On that day, while the nation’s attention was riveted to front-paged allegations against Corona, the Cojuangcos—not a single newspaper reported this—filed a "motion for clarification and reconsideration" with the Supreme Court.

Its petition to the Court: Instead of paying the Cojuangcos for the Hacienda based on the land’s 1989 valuation, as the Supreme Court decision ordered, the clan should be paid based on the lands’ 2006 market price. That’s 17 years later, after President Arroyo’s Subic-Clark-Tarlac Expressway connected the hacienda to the main highway, and after the economic growth under her regime made it profitable for the Cojuangcos to build an industrial park, posh residential subdivisions, and malls in the hacienda. Land prices in the hacienda therefore rocketed by 2006.

Under the 1989 valuation, which the Cojuangcos used for their sham land reform, the hacienda’s lands were valued at P40,000 per hectare. The Supreme Court simply adopted this valuation, and the "just compensation" for the Cojuangcos would therefore be P196 million.

But if the Supreme Court amends its decision and order that the 2006 market value be adopted, the lands would be valued at P1 million per hectare. This would mean that the clan would be paid P5 billion—quite enough for the clan to walk away from the hacienda with its bloody, killing sugar-cane fields.

The Cojuangcos planned for this eventuality many months ago. Barely two months in office, in August 2010, Mr. Aquino appointed to the Court a relatively obscure legal academic, Ma. Lourdes Sereno. It shocked the legal community since she was just 50 years old, making her the youngest Supreme Court justice ever—an adolescent for that kind of job. After all, the country had a galaxy of legal supernovae, who had spent decades practicing and studying law, much more qualified to be in the Court than Sereno. But other than being Mr. Aquino’s Ateneo college buddy, Sereno’s specialization was crucial for the Cojuangcos’ requirements: commercial law and arbitration.

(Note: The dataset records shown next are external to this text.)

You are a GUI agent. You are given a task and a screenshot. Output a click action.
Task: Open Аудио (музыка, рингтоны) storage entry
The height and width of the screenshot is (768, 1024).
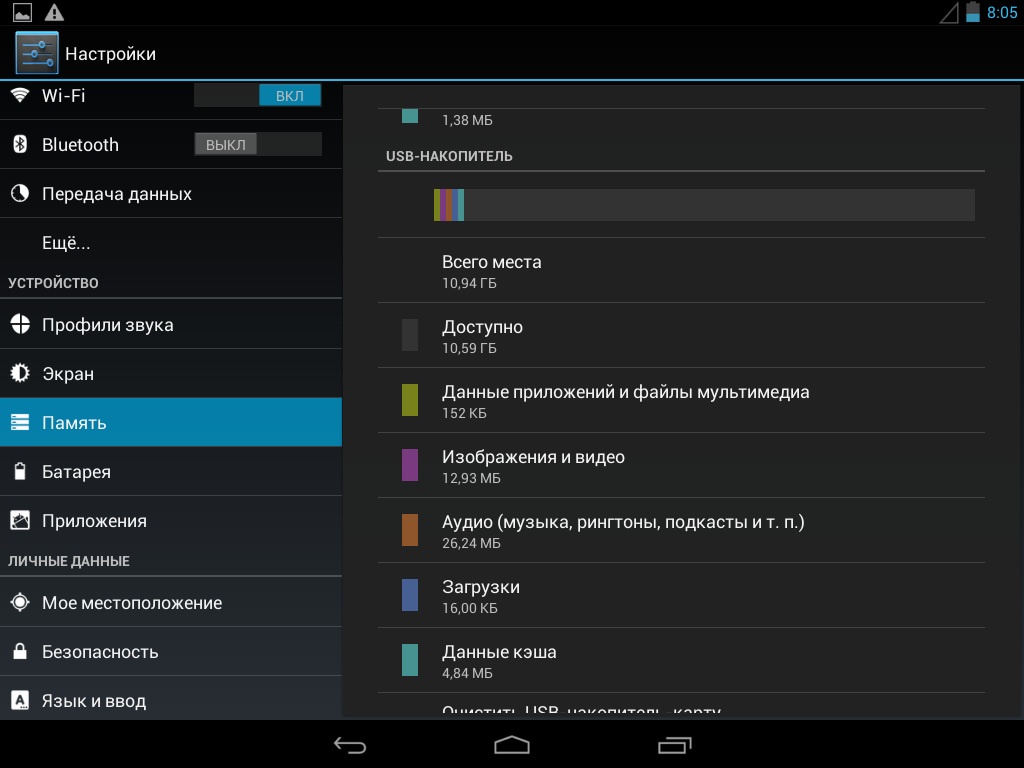coord(680,531)
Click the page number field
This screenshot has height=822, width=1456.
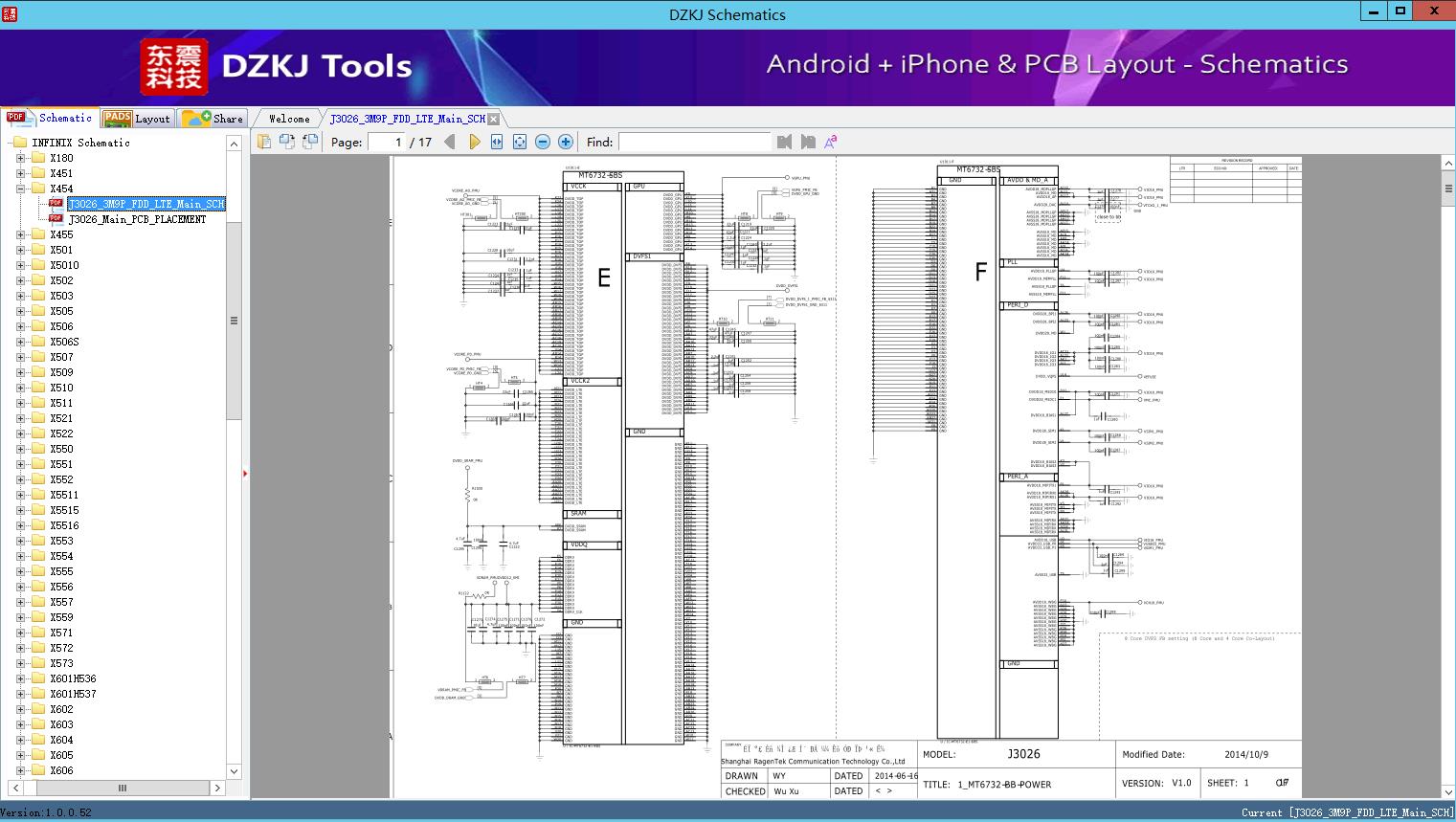pos(387,142)
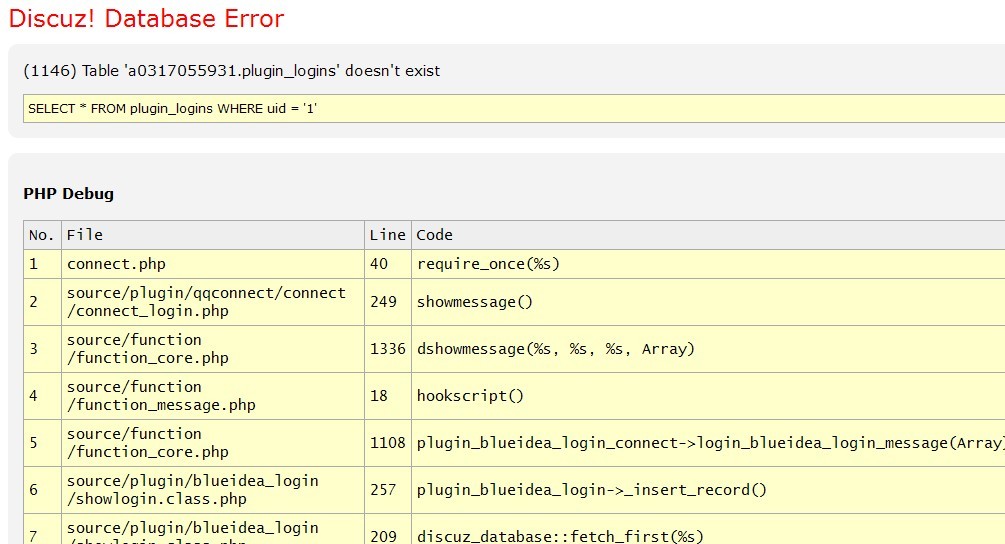Select the function_message.php file cell
This screenshot has height=544, width=1005.
click(x=161, y=396)
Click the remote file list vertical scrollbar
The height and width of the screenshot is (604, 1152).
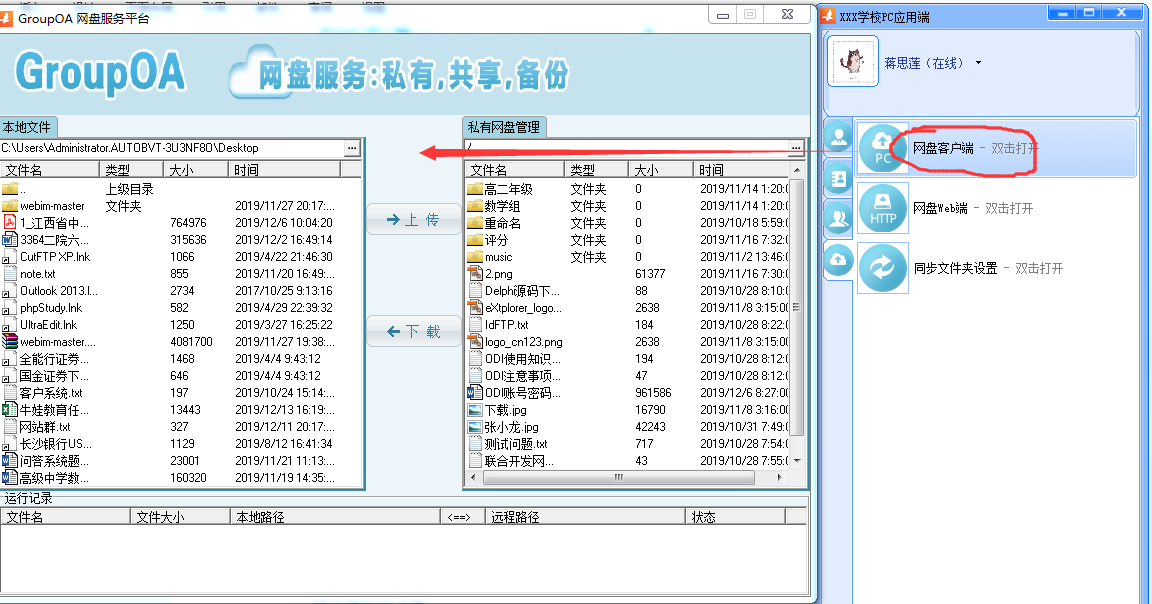click(x=797, y=320)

Read justice Sereno’s "concurring and dissenting opinion" on the Hacienda Luisita decision—and you’ll immediately understand why Mr. Aquino appointed her to the Supreme Court.

Sereno’s "opinion" is practically the Cojuangcos’ legal brief. At 19,000 words nearly as long as the Supreme Court judgment itself, it belabored one major point: That government must pay the Cojuangcos using its 2006 market price: P5 billion.

No wonder Presidential Spokesperson Edwin Lacierda gushed over her, saying that "the chief justice (to replace Corona) that Aquino is looking for is someone of (sic) the likes of Maylou Sereno."

The plan is out of the bag. When Corona is kicked out, and with Aquino’s power over Congress and the press quite amply demonstrated, a submissive Court would adopt Sereno’s "dissenting opinion"—for a P5-billion windfall for the Cojuangco clan. This "historic" impeachment trial is really all about money, for Mr. Aquino’s kinsmen.

Aquino of course could easily prove this thesis ridiculous by categorically declaring now that his clan will follow to the letter the Nov. 22 Supreme Court decision, and withdraw its motion asking for an atrociously high payment for the Hacienda.